- TRAVAUX ÉCRITS -
**1.** Énumérez tout ce que la Tunisie oublie, selon le texte sur la Tunisie, lorsqu'elle avance à la recherche d'un lieu préservé des autres cultures.
**2.** Recopiez mot pour mot le passage du texte sur la Tunisie qui va de « Le 23 octobre » jusqu'à « la vieille Afrique. » inclus.

Qui sont ces étranges personnages qui sillonnent nos rues, arborant à dessein une inélégance recherchée  et une arrogante agressivité ? Sourcil froncé, barbe hirsute, front marqué du sceau de la dévotion, sûrs d’eux-mêmes comme de la mission qu’ils se sont assignée, ils jugent, menacent, corrigent, s’il le faut, par le bâton, le couteau et l’épée, ceux qui savent encore créer, penser et aimer.
« Ce sont des Tunisiens, nous apprend M. Rached Ghannouchi, président du parti islamiste, Ennahdha. Ils ne viennent pas d’une autre planète ! » Certes. Je me frotte les yeux et je me dis : « Mais alors, viendrais-je, moi, d’une autre planète ? Mon pays, celui de mes parents et de mes aïeux, ne serait donc pas la Tunisie ?»
  
Le 23 octobre 2011, en effet, la géographie de notre monde change. Ce jour-là, une étoile éclaire le ciel tunisien. Le futur chef du gouvernement, M. Hamadi Jébali, la voit. Il en décrypte aussitôt le sens et en explicite la portée : Dieu a désigné les braves, ils devront œuvrer à l'éveil et à l’unification du monde musulman, mieux encore, à l’instauration du VI e Califat rachidien. Programme ambitieux et peu réaliste. Mais,  l’ordre vient de Dieu et nul ne peut le négliger.

Malgré sa fatigue et son vieil âge, la Tunisie se plie alors au commandement.  Horrifiée désormais par la proximité de l’Europe, terre honnie de Dieu, dont on peut user, telle une fille de joie, et que l’on peut donc, en toute conscience, lapider, la Tunisie se détache de la vieille Afrique.

Oubliant sa révolution de la misère, ses morts, ses blessés, ses revendications sociales, son aspiration à la liberté, elle avance, cahotante, à la recherche du lieu que nulle autre culture et nulle autre civilisation n’ont souillé de leurs empreintes. L’Arabie fascine, les Émirats et le Qatar aussi. On aime leur jeunesse, leur engourdissement intellectuel, on aime leur puissance, leur richesse, leur tapageuse dévotion, leurs lois charaïques, leurs femmes encapuchonnées, la prodigalité de leurs princes et leurs voitures rutilantes, le tracé de leurs larges avenues, l’accent traînant de leurs habitants et leur « onctuosité pateline ».

- DONNÉES FOURNIES -
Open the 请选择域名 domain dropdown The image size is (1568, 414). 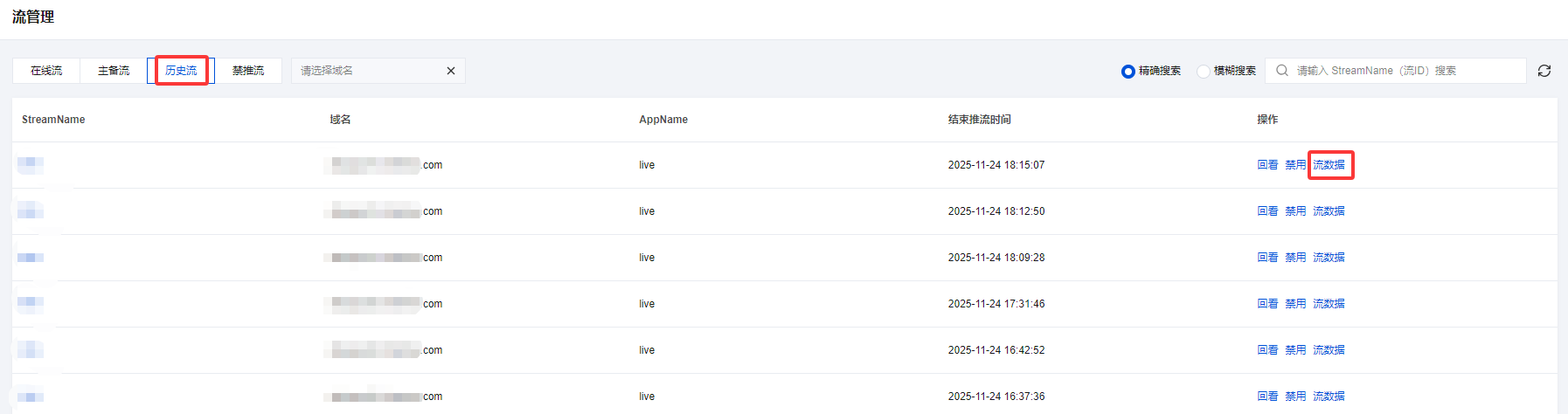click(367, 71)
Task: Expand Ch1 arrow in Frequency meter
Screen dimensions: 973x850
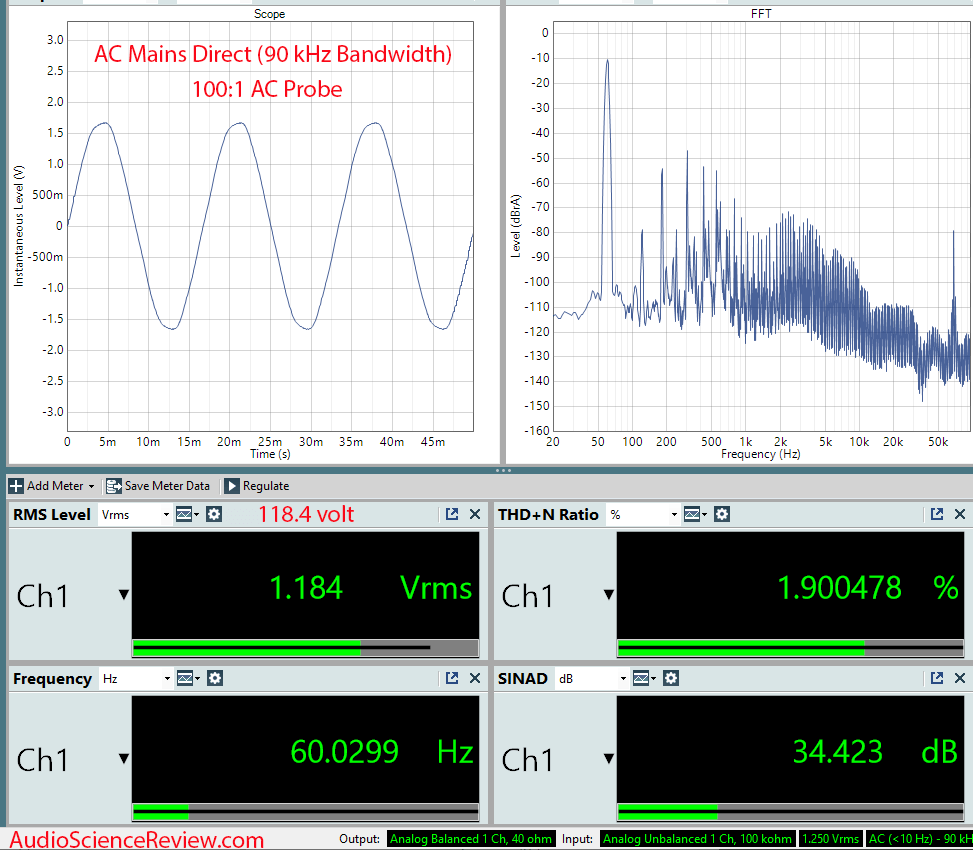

- CORRIGÉ DES EXERCICES -
**1.**
- sa révolution de la misère
- ses morts
- ses blessés
- ses revendications sociales
- son aspiration à la liberté

**2.**
Le 23 octobre 2011, en effet, la géographie de notre monde change. Ce jour-là, une étoile éclaire le ciel tunisien. Le futur chef du gouvernement, M. Hamadi Jébali, la voit. Il en décrypte aussitôt le sens et en explicite la portée : Dieu a désigné les braves, ils devront œuvrer à l'éveil et à l’unification du monde musulman, mieux encore, à l’instauration du VI e Califat rachidien. Programme ambitieux et peu réaliste. Mais,  l’ordre vient de Dieu et nul ne peut le négliger.

Malgré sa fatigue et son vieil âge, la Tunisie se plie alors au commandement.  Horrifiée désormais par la proximité de l’Europe, terre honnie de Dieu, dont on peut user, telle une fille de joie, et que l’on peut donc, en toute conscience, lapider, la Tunisie se détache de la vieille Afrique.